25 Feb 2008 01:43 pm

I was intrigued by the idea of a New Republic masthead editorial purporting to apply the lessons of Kosovo to the situation in Darfur. That, I thought, might provide a respite from the magazine's usual bomb repeat bomb take on the issue. But no:

But the biggest, and most important, parallel is this: We asked Milosevic to stop killing. He did not. We have asked Sudan to stop killing. And still it kills. Yes, it occasionally appears willing to bargain. But, while Sudan bargains, the aircraft continue to roam over Darfur. The paltry U.N. forces on the ground can do nothing to stop them.
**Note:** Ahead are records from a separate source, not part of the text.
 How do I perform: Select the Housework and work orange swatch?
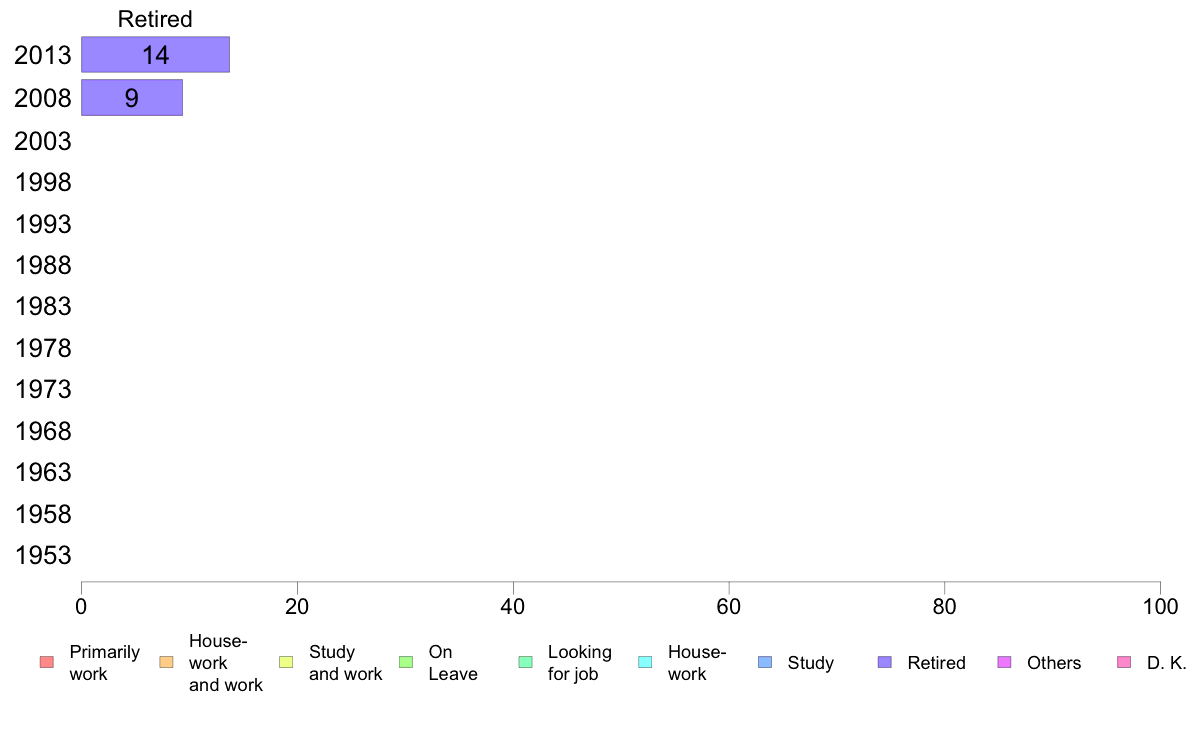(166, 662)

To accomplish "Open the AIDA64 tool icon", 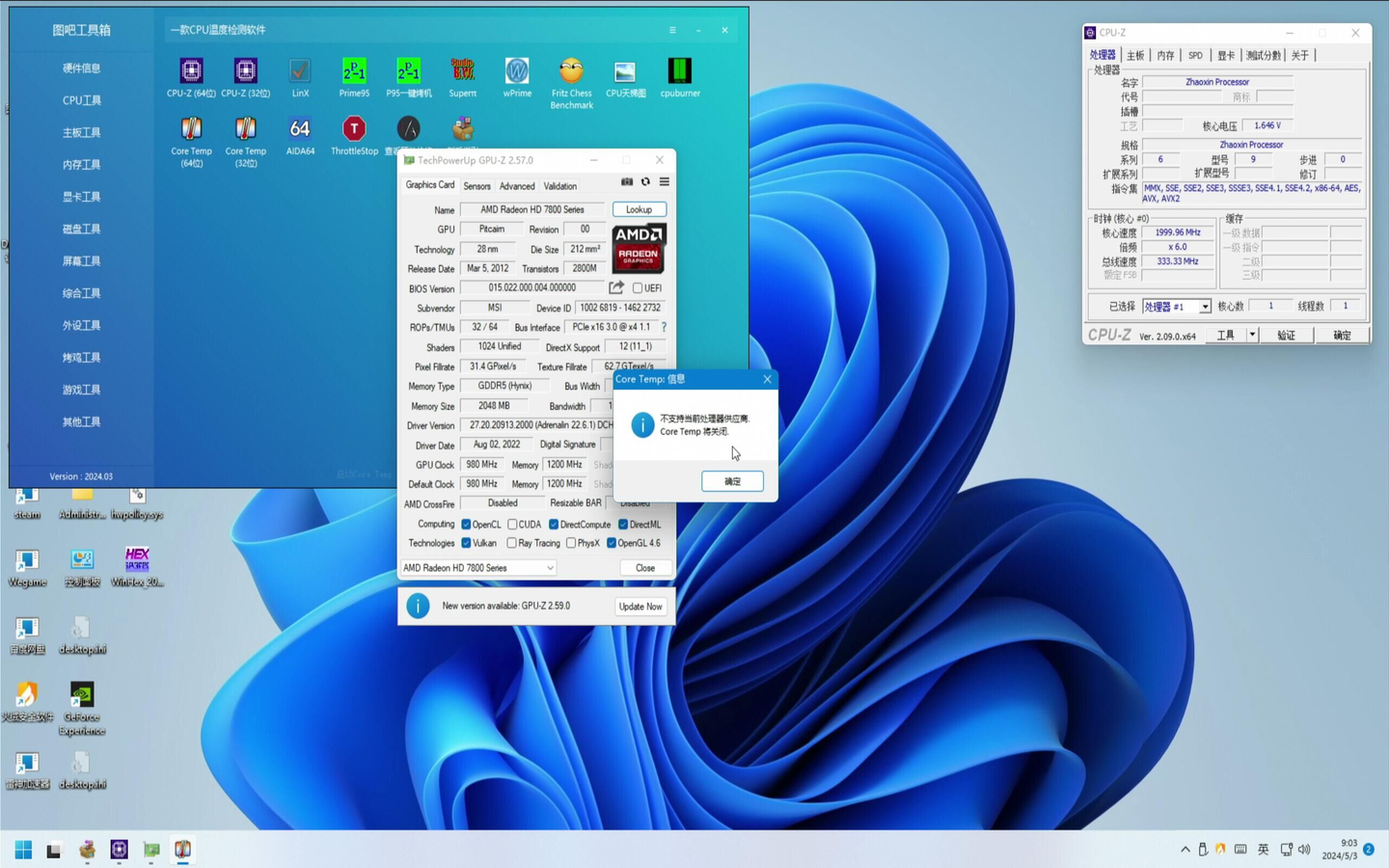I will [x=300, y=130].
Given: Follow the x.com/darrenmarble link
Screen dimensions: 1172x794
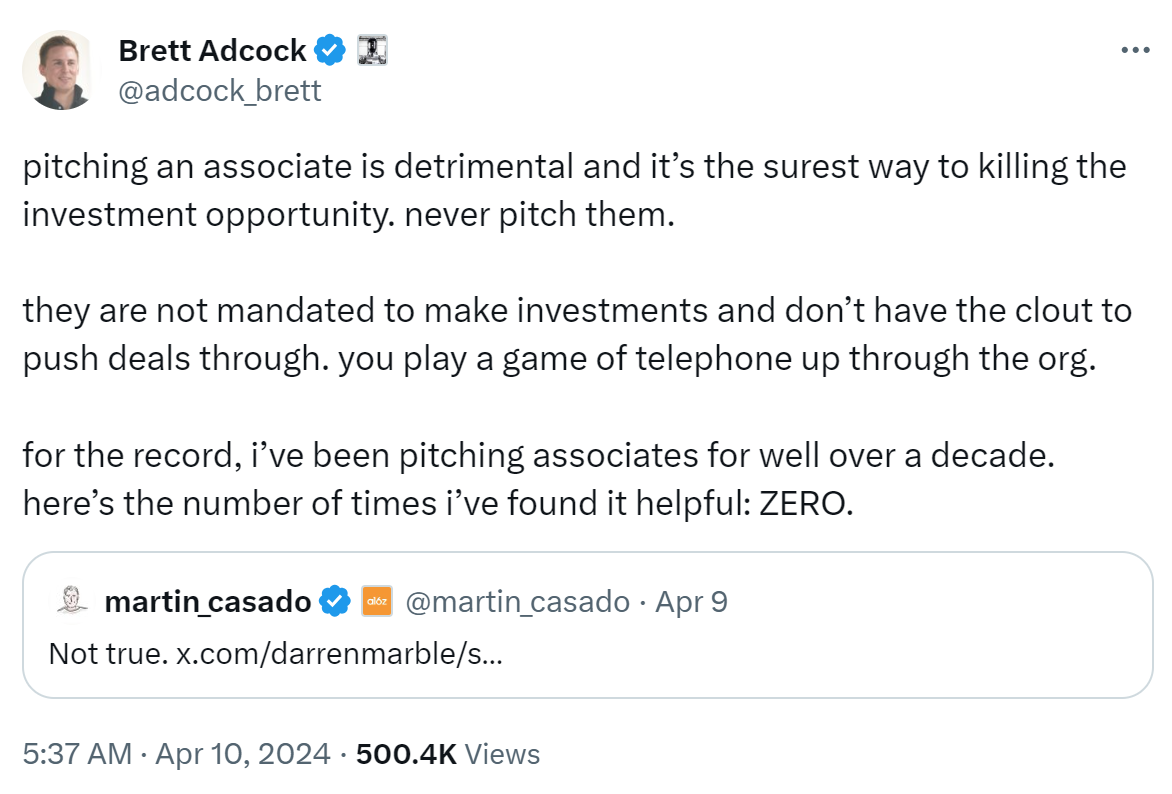Looking at the screenshot, I should pos(339,653).
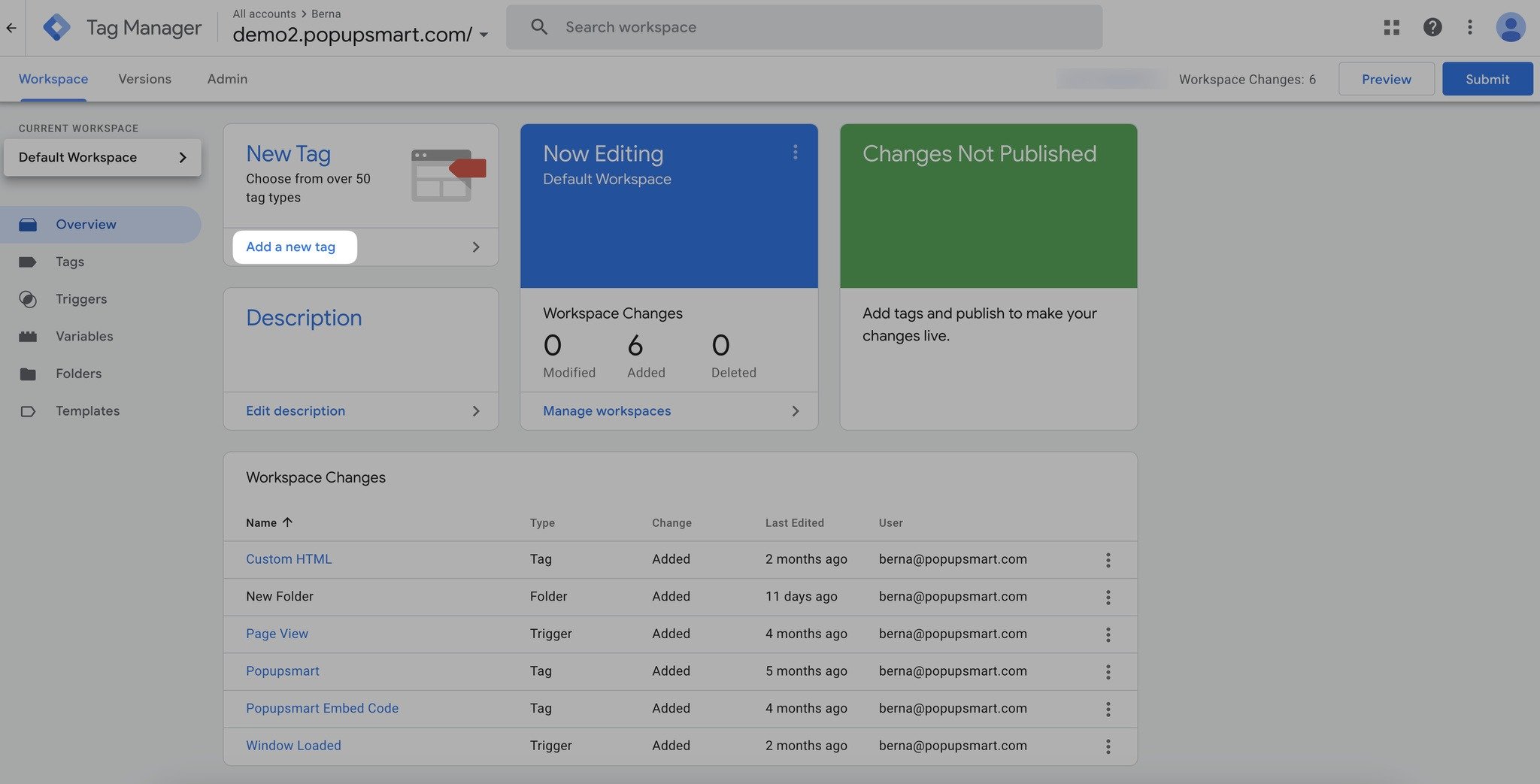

And that is probably how things will continue to unfold, until this president or the next one remembers the example of Kosovo, puts together a credible NATO force, and finally says enough is enough.

It seems to me that any serious look at Kosovo has to carry with it the lesson that there's nothing nearly as simple as a "say enough is enough" option. Coercive military intervention raises a lot of thorny issues. Do we really want to commit ourselves to a Kosovo-style mission in which we wind up administering Darfur for an indefinite period of time? Not that Darfur is 196,555 square miles to Kosovo's 10,887 square miles. Similarly, what about the wider consequences for Sudan of getting into the partition business? Meanwhile, though they acknowledge that the Darfur rebel groups on whose behalf they want us to go to war are "unsavory" they don't think through any of the implications of this.

Before a country currently engaged in two wars, plus several peacekeeping operations in the Balkans, starts a new war these are the kind of questions that need to be answered. The good news for TNR is that everyone knows their preferred policy has no chance of being implemented. Which means that there's no need to think it through, and also that there's every reason to adopt a maximalist posture. While efforts like the Enough Project to find constructive, practical ways to improve the situation like Darfur necessarily involve awkward compromises with reality, the maximalist gets to ignore details and practical problems and hold the moral high ground for his trouble.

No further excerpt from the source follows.